Regia: Giorgio Diritti – Cast: Maya Sansa, Alba Rohrwacher, Claudio Casadio, Greta Zuccheri Montanari, Stefano Bicocchi, Eleonora Mazzoni, Orfeo Orlando, Diego Pagotto, Bernardo Bolognesi, Stefano Croci, Zoello Gilli, Francesco Modugno, Maria Grazia Naldi, Laura Pizzirani – Genere: Drammatico, colore, 117 minuti – Produzione: Italia, 2009 – Distribuzione: Mikado – Data di uscita: 22 gennaio 2010.

luomocheverra“L’uomo che verrà” di Giorgio Diritti, presentato in concorso al Festival Internazionale del Film di Roma 2009, dove ha vinto il Marc’Aurelio d’Oro del pubblico al Miglior Film e il Gran Premio della Giuria Marc’Aurelio d’Argento.

Una pellicola difficile per l’argomento trattato, la strage di Marzabotto, e per il modo in cui Diritti lo fa, lasciando che i suoi protagonisti parlino un dialetto bolognese strettissimo, che per essere compreso necessita di sottotitoli.

I tragici eventi accaduti sull’appennino emiliano nell’inverno tra il 1943 e il 1944 sono osservati attraverso gli occhi ingenui, ma che molto hanno già visto, della piccola Martina, chiusa in un silenzio fin troppo eloquente che cerca di sopravvivere insieme alla famiglia contadina, nell’attesa che arrivi una nuova vita, quella dell’uomo che verrà, fonte di speranza per un presente che sembra non contenerne affatto.

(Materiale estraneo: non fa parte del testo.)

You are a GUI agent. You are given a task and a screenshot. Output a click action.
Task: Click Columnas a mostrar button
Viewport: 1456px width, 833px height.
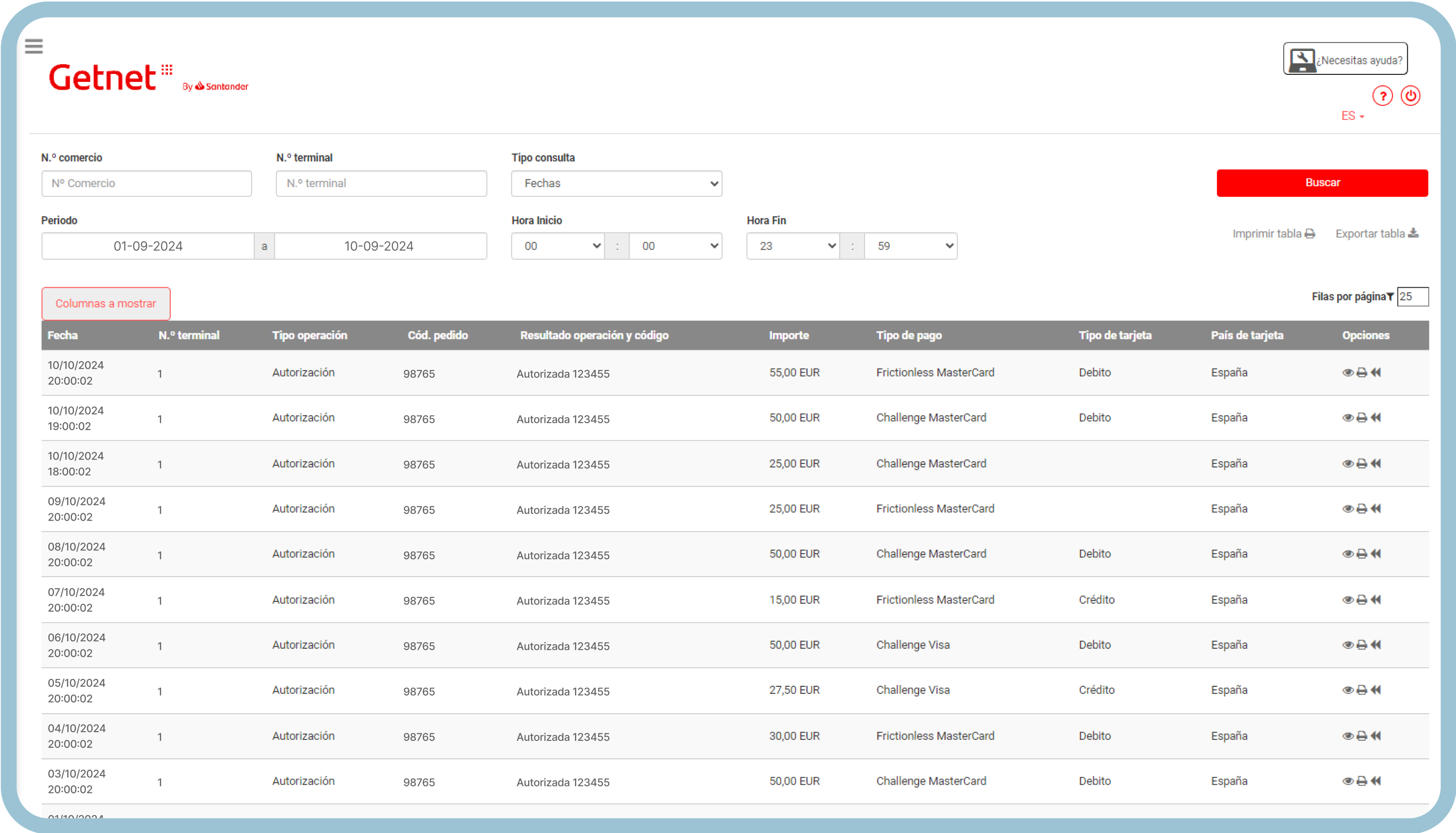click(106, 303)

Intanto mentre si fatica a mettere insieme il pranzo con la cena la Seconda Guerra Mondiale si fa sentire anche nella campagna del piccolo paese, dove è forte l’invadenza dei soldati tedeschi e delle squadre di partigiani. La strage di Marzabotto, tra fine settembre e inizio ottobre del 1944, coincide con la nascita del fratellino di Martina, che si oppone con forza a uno scenario sconsolato di morte.

La regia di Giorgio Diritti è lucida e cruda e ci restituisce un’immagine dell’avvenimento storico attraverso il punto di vista di chi di quel dramma è stato protagonista, senza tuttavia cedere al facile patetismo, atto a commuovere per far presa sullo spettatore. Nonostante ciò, il film colpisce come un pugno allo stomaco e lascia l’amaro in bocca per un passato dove la povera gente è abbandonata a se stessa e in un contesto specifico in cui protagoniste sono solo le vittime: i civili, le cui azioni diventano eroiche nella quotidianità che sono costretti ad affrontare senza aiuto alcuno. Un grande film che dimostra che il cinema italiano può ancora emozionare e regalare opere di qualità.